**Short exercise**
Rescale the records below by writing out every line again, requests included, with each coordinate in the answers multiplied by 0.8 and rounded to a whole number, halves rounded up. Leave the pictures out of your answer.

[Stored items]
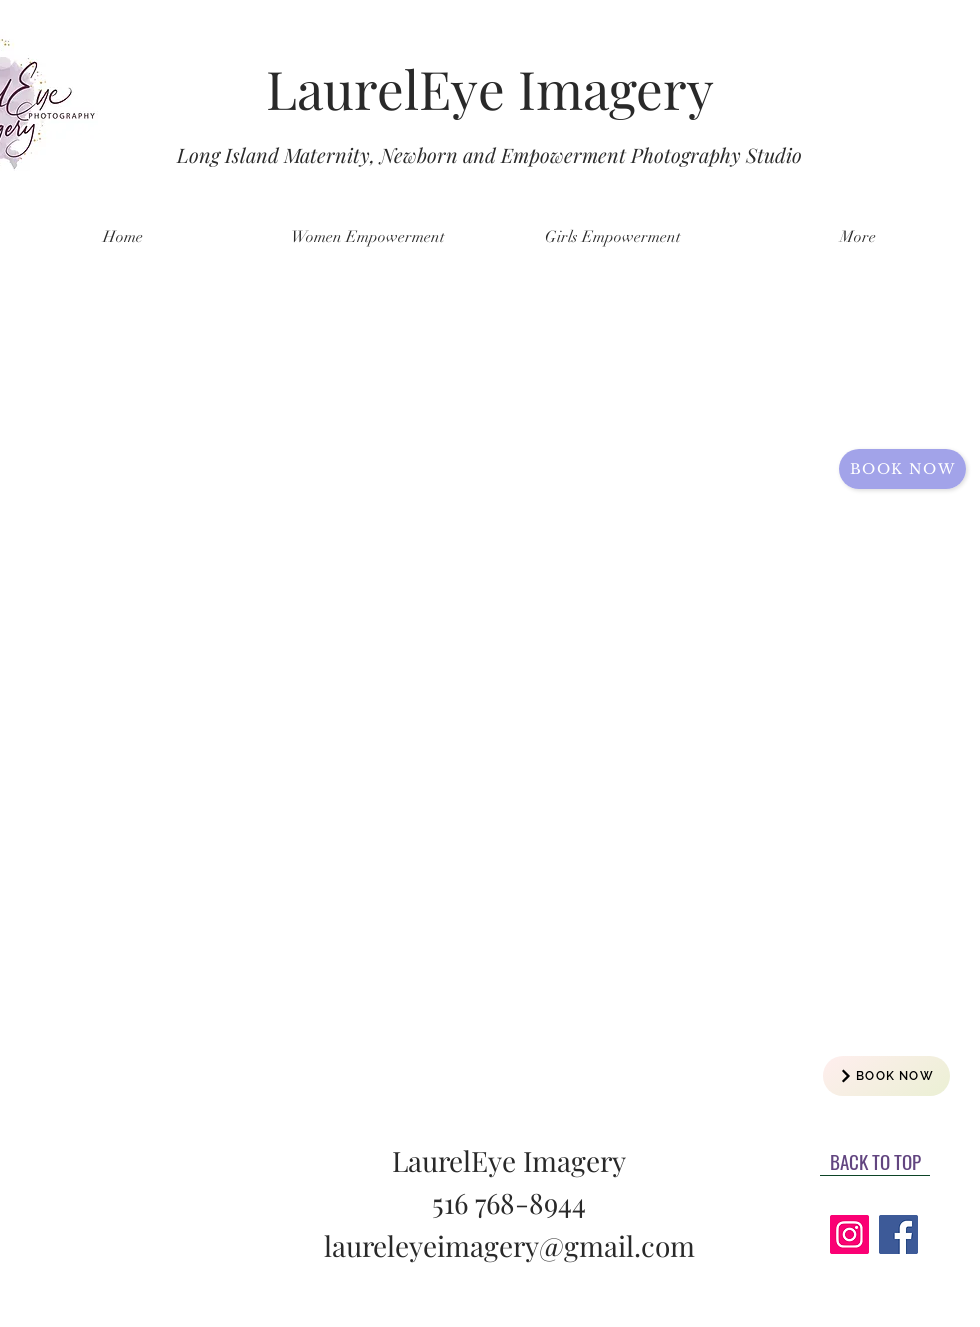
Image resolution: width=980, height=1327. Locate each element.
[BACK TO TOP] (875, 1161)
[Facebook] (898, 1234)
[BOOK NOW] (886, 1076)
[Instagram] (849, 1234)
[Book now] (902, 469)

**Response for this exercise**
Image resolution: width=980, height=1327. Locate each element.
[BACK TO TOP] (700, 929)
[Facebook] (718, 987)
[BOOK NOW] (709, 861)
[Instagram] (679, 987)
[Book now] (722, 375)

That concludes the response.